··· MATERIAL SUPPLIED

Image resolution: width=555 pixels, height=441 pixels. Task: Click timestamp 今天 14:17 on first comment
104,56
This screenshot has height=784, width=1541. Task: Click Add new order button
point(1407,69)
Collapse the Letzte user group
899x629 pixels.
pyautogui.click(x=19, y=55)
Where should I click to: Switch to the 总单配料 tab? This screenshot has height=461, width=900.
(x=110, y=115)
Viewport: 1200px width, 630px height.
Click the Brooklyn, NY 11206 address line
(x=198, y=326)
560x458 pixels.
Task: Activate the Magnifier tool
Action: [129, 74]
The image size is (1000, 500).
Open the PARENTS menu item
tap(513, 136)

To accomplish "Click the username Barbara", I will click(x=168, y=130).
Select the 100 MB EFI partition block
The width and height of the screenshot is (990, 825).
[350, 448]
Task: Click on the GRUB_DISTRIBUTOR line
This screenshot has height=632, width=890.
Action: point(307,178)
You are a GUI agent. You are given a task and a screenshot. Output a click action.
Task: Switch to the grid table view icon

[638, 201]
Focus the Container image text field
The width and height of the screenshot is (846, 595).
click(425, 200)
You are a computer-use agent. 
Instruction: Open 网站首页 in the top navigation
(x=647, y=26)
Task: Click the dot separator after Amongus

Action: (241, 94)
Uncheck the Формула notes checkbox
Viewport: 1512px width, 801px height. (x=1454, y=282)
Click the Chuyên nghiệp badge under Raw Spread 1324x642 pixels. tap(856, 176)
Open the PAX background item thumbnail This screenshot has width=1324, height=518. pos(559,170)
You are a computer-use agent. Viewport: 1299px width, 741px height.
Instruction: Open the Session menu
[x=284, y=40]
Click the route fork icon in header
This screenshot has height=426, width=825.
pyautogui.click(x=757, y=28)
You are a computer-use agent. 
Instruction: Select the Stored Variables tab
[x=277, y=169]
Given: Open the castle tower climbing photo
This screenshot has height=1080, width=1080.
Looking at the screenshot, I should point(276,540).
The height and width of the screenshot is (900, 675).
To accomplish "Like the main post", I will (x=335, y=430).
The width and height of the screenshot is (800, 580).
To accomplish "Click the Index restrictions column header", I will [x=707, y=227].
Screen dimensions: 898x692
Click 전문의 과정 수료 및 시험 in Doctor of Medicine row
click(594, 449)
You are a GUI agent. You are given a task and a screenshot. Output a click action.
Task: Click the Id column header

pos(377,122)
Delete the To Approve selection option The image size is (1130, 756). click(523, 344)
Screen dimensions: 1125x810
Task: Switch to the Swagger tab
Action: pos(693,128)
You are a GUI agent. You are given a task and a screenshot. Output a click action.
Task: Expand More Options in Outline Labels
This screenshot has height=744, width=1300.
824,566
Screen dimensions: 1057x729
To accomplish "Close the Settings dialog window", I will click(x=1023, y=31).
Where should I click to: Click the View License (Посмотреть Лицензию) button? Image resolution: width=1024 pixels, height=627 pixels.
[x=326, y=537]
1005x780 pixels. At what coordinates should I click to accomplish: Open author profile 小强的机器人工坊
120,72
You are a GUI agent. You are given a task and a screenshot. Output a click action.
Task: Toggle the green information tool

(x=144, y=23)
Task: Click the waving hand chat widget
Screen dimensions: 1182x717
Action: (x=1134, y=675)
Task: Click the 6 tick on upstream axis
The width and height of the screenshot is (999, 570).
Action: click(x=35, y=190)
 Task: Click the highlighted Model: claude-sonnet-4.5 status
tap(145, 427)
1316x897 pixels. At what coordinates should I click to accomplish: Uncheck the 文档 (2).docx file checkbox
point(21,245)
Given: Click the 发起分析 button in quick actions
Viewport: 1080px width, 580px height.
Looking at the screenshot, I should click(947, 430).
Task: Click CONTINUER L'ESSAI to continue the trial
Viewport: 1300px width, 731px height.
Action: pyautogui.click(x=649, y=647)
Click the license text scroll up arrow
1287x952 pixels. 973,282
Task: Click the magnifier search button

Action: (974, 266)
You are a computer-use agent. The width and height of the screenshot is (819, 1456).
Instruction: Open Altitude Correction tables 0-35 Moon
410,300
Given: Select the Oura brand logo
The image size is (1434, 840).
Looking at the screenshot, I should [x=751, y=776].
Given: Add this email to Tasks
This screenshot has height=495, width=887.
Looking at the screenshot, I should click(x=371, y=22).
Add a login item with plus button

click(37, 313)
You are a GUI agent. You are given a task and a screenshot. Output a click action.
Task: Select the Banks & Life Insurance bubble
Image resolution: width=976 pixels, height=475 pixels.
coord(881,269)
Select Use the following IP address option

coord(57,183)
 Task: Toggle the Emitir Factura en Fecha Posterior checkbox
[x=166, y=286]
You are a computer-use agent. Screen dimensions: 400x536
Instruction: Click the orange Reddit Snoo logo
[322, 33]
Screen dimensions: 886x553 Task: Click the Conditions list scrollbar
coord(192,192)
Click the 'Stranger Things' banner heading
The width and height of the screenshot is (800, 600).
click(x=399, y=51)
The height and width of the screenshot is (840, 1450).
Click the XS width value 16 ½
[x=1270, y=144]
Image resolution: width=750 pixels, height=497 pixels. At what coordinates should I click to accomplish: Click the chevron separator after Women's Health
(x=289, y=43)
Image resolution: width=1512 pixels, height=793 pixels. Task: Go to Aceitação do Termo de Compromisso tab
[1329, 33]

······

WHAT NEEDS TO BE DONE:
In which lines of the records does the word "computer" appear? Copy each of them.

EXERCISE SOLUTION:
You are a computer-use agent. 
You are a computer-use agent. Viewport: 1299px width, 741px height.
You are a computer-use agent. 
You are a computer-use agent. The width and height of the screenshot is (819, 1456).
You are a computer-use agent. Screen dimensions: 400x536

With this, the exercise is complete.